Extracellular polymeric substances from Shewanella oneidensis MR-1 biofilms mediate the transformation of Ferrihydrite

Extracellular polymeric substances (EPS) of dissimilatory iron-reducing bacteria (DIRB) such as Shewanella oneidensis MR-1 play a crucial role in the biotransformation of iron-containing minerals, but the mechanism has not been fully deciphered. Herein, abiotic and biotic transformation of ferrihydrite (Fh) were compared to clarify the contributions of MR-1, EPS-free MR-1 (MR-1-EPS), loosely bound EPS (LB-EPS), and tightly bound EPS (TB-EPS). The results of abiotic Fh transformation indicated that EPS did not block the Fh surfaces and thus has an insignificant effect on the adsorbed Fe(II)-Fh interaction. The complexation of the Fe(III) intermediate (Fe(III)(active)) with EPS, especially LB-EPS, however, inhibited the nucleation of secondary Fe minerals and changed the crystallization pathway. For biotic Fh transformation, on the other hand, EPS had dual effects that accelerated Fh bioreduction due to the enhanced extracellular electron transfer (EET) and constrained the following Fh mineralization by cutting of the chain reactions leading to mineral crystallization.

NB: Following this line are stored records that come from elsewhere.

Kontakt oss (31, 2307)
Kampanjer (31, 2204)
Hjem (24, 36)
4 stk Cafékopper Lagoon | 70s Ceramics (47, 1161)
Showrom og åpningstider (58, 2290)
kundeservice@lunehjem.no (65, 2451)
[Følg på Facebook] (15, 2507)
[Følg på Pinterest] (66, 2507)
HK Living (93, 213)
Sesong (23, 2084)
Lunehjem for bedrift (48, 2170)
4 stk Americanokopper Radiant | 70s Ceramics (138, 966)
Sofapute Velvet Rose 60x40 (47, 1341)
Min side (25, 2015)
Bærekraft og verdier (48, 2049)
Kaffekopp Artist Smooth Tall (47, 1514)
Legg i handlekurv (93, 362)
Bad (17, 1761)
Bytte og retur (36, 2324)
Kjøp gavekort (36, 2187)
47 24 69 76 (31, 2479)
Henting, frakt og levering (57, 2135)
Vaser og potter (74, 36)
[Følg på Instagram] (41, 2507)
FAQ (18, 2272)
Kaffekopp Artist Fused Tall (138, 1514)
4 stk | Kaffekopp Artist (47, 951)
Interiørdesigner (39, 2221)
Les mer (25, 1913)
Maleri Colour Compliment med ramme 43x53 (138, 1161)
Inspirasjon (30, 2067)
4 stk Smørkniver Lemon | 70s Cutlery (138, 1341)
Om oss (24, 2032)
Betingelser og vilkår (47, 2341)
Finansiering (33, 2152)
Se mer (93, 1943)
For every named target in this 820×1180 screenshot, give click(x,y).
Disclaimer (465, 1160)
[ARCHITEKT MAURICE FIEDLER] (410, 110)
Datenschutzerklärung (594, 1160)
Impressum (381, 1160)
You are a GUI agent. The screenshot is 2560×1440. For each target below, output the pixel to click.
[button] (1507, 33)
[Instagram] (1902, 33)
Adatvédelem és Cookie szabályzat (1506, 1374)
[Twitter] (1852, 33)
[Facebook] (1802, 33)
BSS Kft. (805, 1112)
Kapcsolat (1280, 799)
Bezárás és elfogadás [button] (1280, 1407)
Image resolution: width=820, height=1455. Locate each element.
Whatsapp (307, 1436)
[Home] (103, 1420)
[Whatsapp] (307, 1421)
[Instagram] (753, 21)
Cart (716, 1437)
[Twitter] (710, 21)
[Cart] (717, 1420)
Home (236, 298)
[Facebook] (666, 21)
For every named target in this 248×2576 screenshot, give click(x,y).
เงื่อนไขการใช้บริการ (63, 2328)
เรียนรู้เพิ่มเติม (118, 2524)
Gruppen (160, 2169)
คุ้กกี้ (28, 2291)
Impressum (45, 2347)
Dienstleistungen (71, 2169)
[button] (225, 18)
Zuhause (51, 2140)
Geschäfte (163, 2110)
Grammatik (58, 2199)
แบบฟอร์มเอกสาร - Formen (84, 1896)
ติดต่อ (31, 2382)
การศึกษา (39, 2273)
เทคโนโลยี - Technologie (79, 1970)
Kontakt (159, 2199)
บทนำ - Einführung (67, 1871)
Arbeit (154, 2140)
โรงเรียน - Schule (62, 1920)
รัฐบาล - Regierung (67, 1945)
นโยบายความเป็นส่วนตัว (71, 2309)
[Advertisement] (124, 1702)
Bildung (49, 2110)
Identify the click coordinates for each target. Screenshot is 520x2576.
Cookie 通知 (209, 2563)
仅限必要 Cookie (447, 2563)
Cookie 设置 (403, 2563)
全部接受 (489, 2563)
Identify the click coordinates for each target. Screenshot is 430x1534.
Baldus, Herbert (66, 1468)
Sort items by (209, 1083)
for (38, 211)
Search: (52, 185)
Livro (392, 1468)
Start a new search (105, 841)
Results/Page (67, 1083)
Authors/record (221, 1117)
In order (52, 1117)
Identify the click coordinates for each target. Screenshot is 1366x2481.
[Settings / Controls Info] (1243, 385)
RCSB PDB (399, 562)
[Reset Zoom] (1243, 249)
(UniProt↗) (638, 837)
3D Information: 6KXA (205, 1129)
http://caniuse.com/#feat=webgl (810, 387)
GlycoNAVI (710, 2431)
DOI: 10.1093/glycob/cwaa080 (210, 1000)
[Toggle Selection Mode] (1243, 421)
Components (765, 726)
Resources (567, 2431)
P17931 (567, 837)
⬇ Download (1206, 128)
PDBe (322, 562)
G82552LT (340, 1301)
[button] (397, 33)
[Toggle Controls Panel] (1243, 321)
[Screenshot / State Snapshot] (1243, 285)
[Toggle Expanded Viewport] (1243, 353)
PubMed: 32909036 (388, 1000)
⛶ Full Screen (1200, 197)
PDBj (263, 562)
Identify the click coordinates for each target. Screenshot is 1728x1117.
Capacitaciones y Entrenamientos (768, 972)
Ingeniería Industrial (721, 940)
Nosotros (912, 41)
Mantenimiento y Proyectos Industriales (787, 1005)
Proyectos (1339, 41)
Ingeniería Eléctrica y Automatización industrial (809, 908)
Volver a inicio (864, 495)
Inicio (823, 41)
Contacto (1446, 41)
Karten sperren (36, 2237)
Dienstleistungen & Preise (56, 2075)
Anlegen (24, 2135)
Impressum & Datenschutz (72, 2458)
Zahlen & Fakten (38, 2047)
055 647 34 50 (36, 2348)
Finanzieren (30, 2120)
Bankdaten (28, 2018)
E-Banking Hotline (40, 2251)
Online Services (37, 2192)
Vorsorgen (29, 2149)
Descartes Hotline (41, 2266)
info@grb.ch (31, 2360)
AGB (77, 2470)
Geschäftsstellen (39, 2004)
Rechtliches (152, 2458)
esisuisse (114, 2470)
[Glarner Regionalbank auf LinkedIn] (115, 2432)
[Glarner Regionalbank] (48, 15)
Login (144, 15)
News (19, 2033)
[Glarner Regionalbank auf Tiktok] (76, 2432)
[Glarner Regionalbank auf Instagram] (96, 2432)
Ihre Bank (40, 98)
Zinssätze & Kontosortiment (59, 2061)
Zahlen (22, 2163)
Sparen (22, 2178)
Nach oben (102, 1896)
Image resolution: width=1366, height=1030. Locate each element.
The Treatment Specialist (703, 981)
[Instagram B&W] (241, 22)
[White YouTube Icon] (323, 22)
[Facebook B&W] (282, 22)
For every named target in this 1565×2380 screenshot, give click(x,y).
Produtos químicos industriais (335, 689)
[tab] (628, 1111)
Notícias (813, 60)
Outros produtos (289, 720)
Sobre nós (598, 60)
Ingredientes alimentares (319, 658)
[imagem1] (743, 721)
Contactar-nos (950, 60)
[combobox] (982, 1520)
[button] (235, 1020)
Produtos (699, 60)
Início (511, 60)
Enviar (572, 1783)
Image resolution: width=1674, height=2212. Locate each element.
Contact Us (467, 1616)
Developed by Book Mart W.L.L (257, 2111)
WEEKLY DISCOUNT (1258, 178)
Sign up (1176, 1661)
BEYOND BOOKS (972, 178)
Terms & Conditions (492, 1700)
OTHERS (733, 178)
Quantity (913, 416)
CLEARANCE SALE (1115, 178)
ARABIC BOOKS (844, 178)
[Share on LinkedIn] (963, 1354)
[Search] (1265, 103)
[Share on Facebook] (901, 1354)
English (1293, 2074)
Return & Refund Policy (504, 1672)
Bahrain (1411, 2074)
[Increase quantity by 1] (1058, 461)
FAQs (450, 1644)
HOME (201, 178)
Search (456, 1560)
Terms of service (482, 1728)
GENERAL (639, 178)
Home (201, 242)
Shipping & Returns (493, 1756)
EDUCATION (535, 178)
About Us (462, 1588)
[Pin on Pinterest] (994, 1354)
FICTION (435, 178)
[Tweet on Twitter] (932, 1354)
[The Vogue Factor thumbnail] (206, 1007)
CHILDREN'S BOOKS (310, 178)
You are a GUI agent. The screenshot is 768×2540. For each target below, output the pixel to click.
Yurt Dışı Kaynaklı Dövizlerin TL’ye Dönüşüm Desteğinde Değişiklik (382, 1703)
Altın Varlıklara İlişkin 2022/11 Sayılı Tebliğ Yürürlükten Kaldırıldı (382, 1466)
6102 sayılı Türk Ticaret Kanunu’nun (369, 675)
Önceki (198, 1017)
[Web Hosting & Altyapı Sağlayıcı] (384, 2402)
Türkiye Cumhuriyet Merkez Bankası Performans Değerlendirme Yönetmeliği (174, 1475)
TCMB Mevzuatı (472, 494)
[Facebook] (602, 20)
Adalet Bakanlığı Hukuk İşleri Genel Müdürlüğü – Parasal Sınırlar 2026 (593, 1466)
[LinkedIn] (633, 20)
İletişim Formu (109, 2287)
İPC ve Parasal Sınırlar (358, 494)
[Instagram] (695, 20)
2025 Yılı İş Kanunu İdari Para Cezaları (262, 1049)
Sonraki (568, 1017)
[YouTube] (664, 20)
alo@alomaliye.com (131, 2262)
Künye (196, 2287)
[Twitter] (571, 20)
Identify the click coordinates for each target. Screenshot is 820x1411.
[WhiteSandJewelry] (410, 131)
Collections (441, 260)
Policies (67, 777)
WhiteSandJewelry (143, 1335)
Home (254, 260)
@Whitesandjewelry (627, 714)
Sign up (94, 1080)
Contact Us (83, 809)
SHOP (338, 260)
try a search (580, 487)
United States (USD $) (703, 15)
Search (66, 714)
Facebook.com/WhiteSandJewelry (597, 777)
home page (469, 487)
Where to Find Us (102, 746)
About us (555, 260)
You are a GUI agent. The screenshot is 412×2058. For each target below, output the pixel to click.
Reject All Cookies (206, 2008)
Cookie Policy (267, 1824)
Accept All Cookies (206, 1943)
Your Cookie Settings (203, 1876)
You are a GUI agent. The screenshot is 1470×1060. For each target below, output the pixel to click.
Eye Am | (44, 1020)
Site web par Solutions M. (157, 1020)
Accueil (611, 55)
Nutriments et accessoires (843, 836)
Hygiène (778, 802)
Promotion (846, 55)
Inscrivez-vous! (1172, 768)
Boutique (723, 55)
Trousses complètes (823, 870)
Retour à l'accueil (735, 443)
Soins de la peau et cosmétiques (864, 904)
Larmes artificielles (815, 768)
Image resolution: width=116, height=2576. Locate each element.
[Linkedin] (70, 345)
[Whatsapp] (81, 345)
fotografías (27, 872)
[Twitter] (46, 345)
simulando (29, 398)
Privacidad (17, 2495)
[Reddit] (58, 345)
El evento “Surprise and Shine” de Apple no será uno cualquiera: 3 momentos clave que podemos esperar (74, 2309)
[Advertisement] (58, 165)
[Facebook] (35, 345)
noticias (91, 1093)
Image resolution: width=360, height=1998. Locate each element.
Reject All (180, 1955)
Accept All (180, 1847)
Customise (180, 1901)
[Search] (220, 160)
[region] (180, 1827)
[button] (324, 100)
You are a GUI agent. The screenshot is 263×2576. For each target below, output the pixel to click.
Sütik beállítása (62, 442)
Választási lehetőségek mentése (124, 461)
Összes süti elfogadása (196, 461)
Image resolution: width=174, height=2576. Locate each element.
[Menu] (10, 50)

Our finding also suggested that the effects of EPS on Fh biotransformation largely depend on the chemical properties of EPS, especially the polar functional groups such as carboxyl and phosphate, because of their important abilities for the cell attachment and Fe(II)/Fe(III) binding. (C) 2021 Elsevier B.V. All rights reserved.

Automated summary

This study compared the effects of extracellular polymeric substances (EPS) on abiotic and biotic ferrihydrite transformation, revealing that EPS could inhibit secondary Fe mineral nucleation by complexing with Fe(III) intermediates while also accelerating biotic ferrihydrite bioreduction and constraining mineralization. The chemical properties of EPS, especially polar functional groups, play a crucial role in determining its effects on ferrihydrite biotransformation.